** Page excerpt **
'''

Background: Recent technological advancements have revolutionized our approach to healthcare, enabling us to harness the potential of smartphones and wearables to collect data that can be used to characterize Alzheimer's disease (AD) heterogeneity and to develop digital biomarkers. Our focus is to create comprehensive cross-domain digital datasets and establish an infrastructure that allows for seamless data sharing. Central to accelerating the potential of digital biomarkers for more accurate and early detection is privacy-protecting data access, which when combined with deep molecular phenotyping, will enhance our understanding of the biological mechanisms underlying clinical expression.
Methods: In the preliminary phase of this project, we analyzed data from 64 participants from the Boston University Alzheimer's Disease Research Center and encompassing approximately 1480 variables. Our analysis approach leverages a novel machine learning (ML) technology, Attractor AI, that is capable of differentiating causal and non-causal subpopulations within small patient or study populations and large volumes of measures, enhancing the efficacy of predictive models.
Results: We were able to subcategorize 50% of the 27 cognitively impaired (CI) subjects. A notable discovery was a distinct subpopulation of 8 individuals, 7 of whom were CI, characterized significantly by higher sleep-derived variables such as various desaturation thresholds and periodicity measures (p=0.008-0.00007). Additionally, incorporating maximum heart rate, revealed another group of 8 subjects, 6 identified as CI, distinguished by elevated heart rate during one or more of their measuring instances (p=10).

'''

** Stored items **
'''

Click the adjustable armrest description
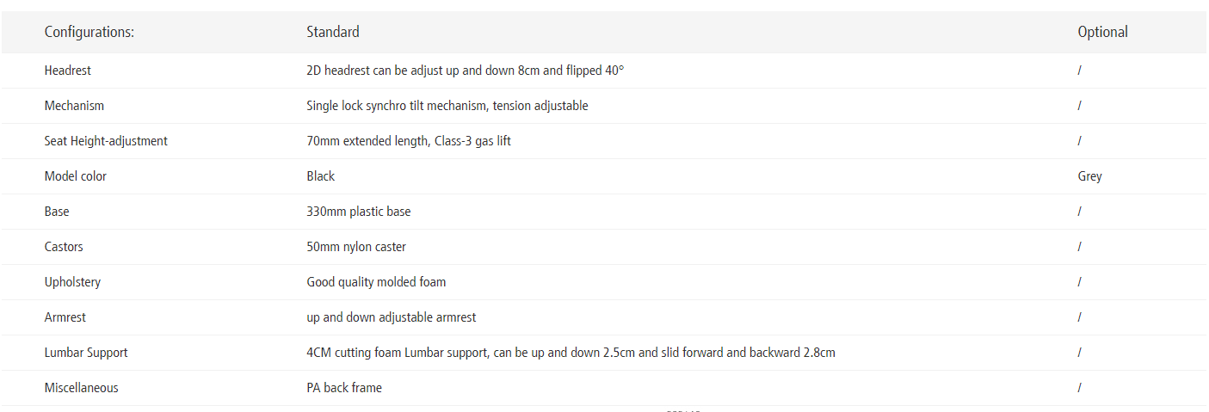1209x412 pixels. point(391,317)
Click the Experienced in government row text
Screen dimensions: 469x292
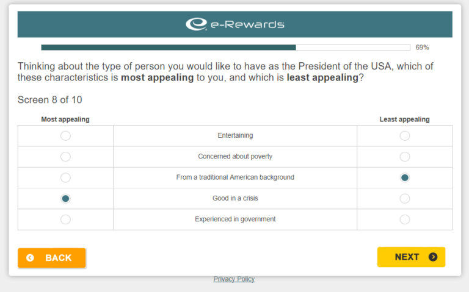pos(235,219)
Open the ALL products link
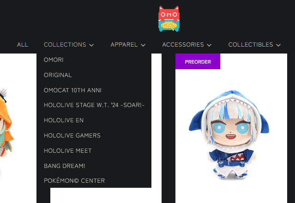Image resolution: width=295 pixels, height=203 pixels. click(23, 45)
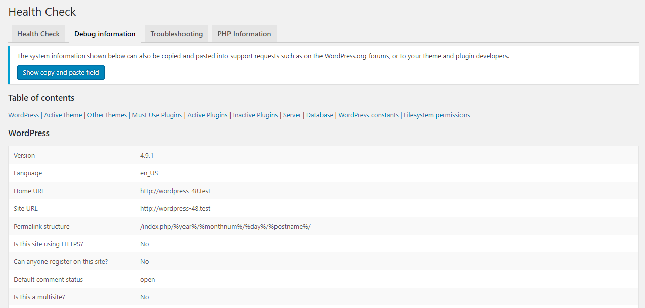Go to the Other themes link

coord(107,115)
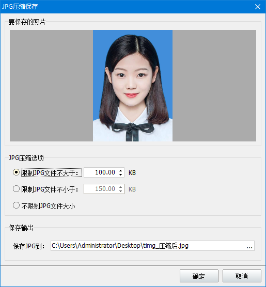Image resolution: width=266 pixels, height=287 pixels.
Task: Click the JPG压缩保存 title bar text
Action: tap(20, 7)
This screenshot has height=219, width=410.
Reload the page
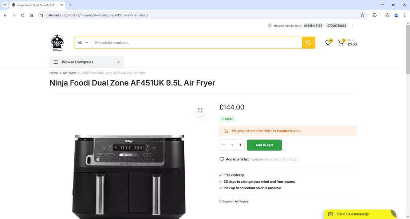[23, 15]
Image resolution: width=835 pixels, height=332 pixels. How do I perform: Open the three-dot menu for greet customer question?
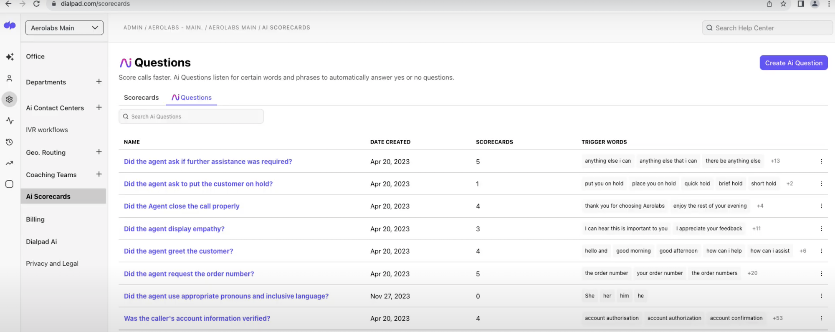pyautogui.click(x=821, y=251)
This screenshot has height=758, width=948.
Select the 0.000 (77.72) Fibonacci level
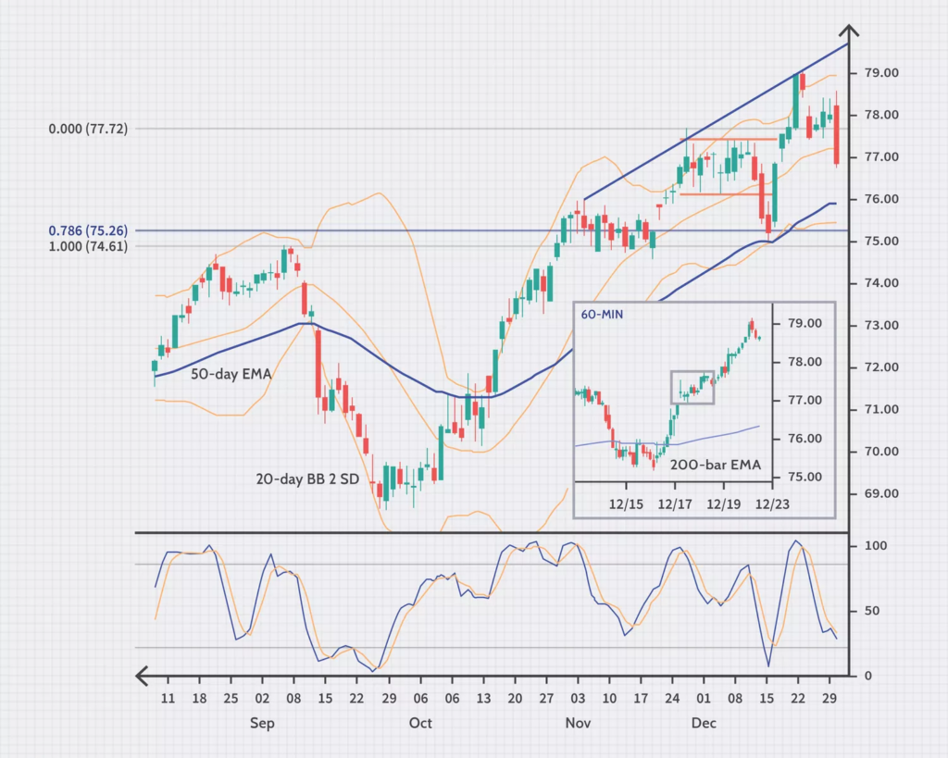[89, 129]
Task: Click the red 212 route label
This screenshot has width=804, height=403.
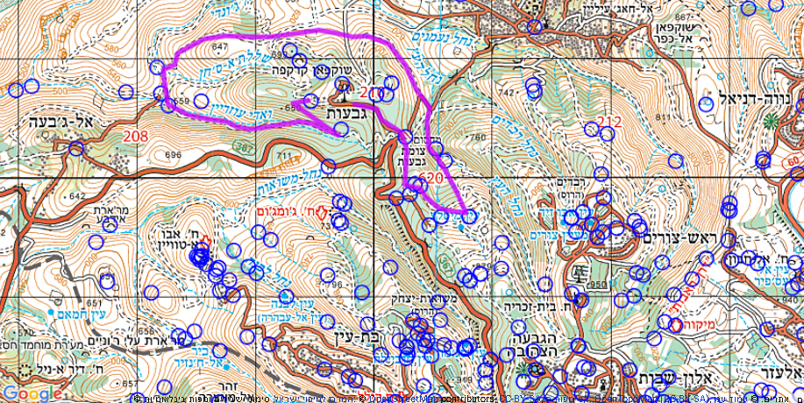Action: point(608,121)
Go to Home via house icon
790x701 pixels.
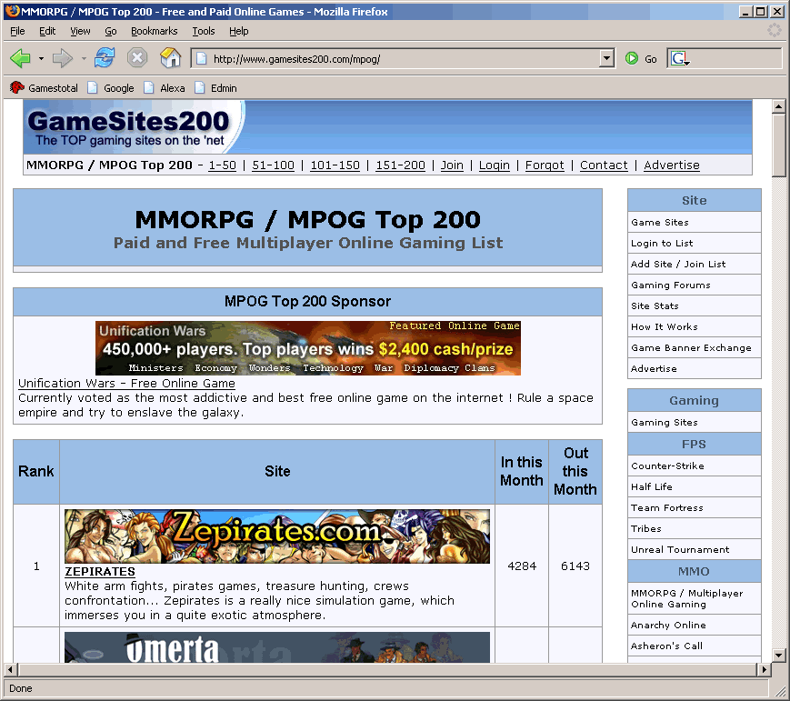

'''

** Problem set **
**1.** Translate this sentence from the Alzheimer's abstract into Spanish: "Our focus is to create comprehensive cross-domain digital datasets and establish an infrastructure that allows for seamless data sharing."
**2.** Reproduce the passage of the Alzheimer's abstract starting at "Methods: In the" and ending at "of predictive models.".
You can disregard the stored items.

** Written answers **
**1.** Nuestro objetivo es crear conjuntos de datos digitales integrales que abarquen múltiples dominios y establecer una infraestructura que permita compartir datos sin interrupciones.

**2.**
Methods: In the preliminary phase of this project, we analyzed data from 64 participants from the Boston University Alzheimer's Disease Research Center and encompassing approximately 1480 variables. Our analysis approach leverages a novel machine learning (ML) technology, Attractor AI, that is capable of differentiating causal and non-causal subpopulations within small patient or study populations and large volumes of measures, enhancing the efficacy of predictive models.